Alaska lawmakers are exploring a significant change to the state’s cannabis tax structure. The proposed shift would replace the existing per-ounce tax system with a sales tax, marking a potentially pivotal moment for the state’s cannabis industry. Under current regulations established in 2014, Alaska imposes a $50-per-ounce tax on cannabis.
According to a report from the Tax Policy Center of the Brookings Institution in 2022, Alaska’s tax scheme, when combined with local taxes, subjects cannabis to higher tax rates compared to other states. In fiscal year 2021, the state collected over $30 million in cannabis taxes. However, in fiscal year 2022, Alaska experienced a drop in cannabis tax revenue to just under $29 million, marking the first year-over-year decline in these revenues.
Governor Mike Dunleavy, a Republican, took notice of these fluctuations and convened a task force to assess the progress of Alaska’s adult-use cannabis industry. One of the recommendations that emerged from this task force’s report was the implementation of a new tax system.
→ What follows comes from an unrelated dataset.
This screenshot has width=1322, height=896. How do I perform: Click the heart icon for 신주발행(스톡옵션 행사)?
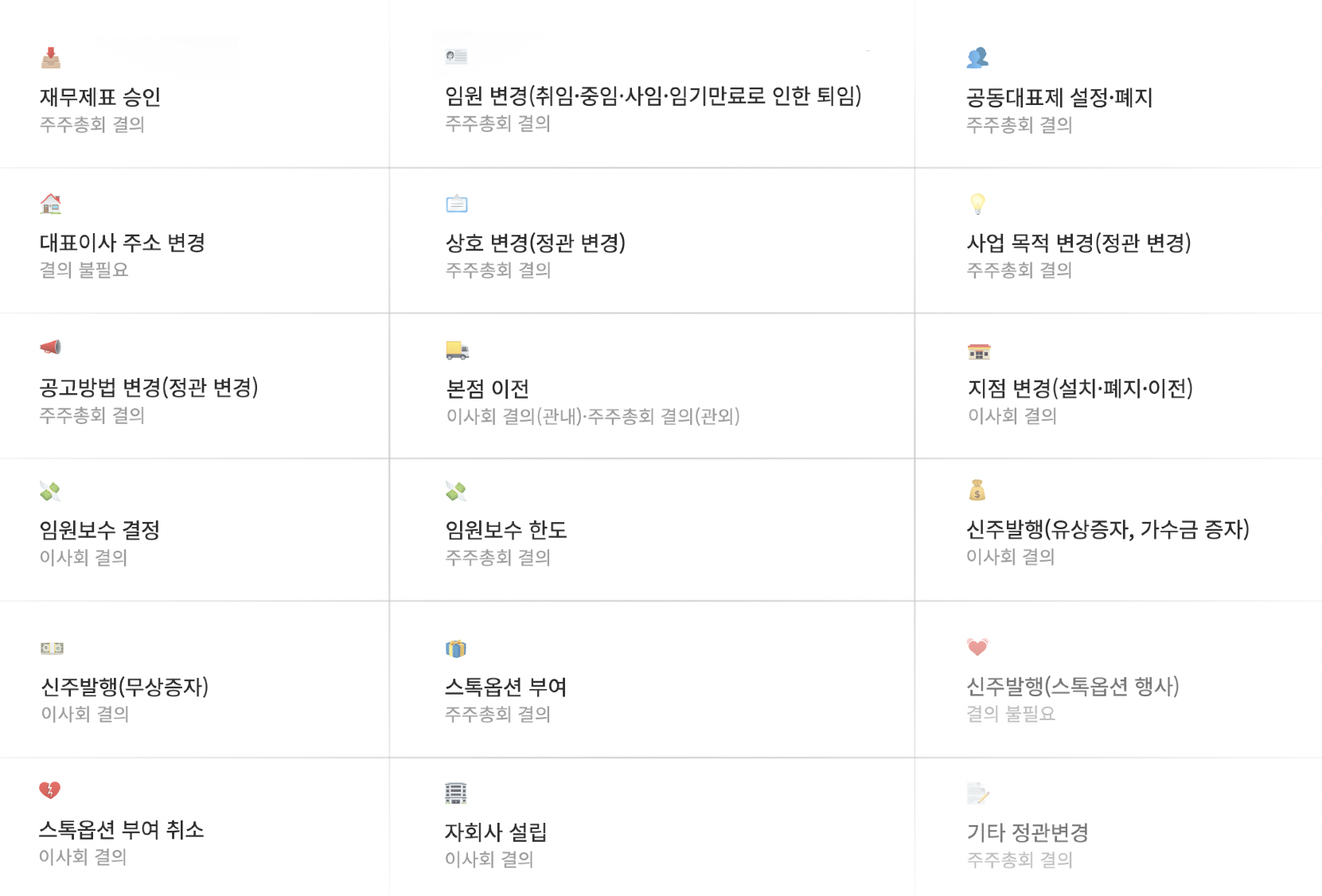pyautogui.click(x=977, y=647)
Originally, the proposal called for transitioning from the $50-per-ounce tax collected by cultivators to a 3% sales tax collected by retailers. However, this initial plan was later amended to introduce a 10% sales tax. As it stands, the bill has not been acted upon by the Labor and Commerce Committee, led by Representative Jesse Sumner (R). The committee is expected to consider potential amendments to the proposal in upcoming meetings scheduled for October or November.
This potential tax overhaul marks a critical moment for Alaska’s cannabis industry as it adapts to changing market dynamics and strives for a balanced taxation system that can support the sector’s growth and stability.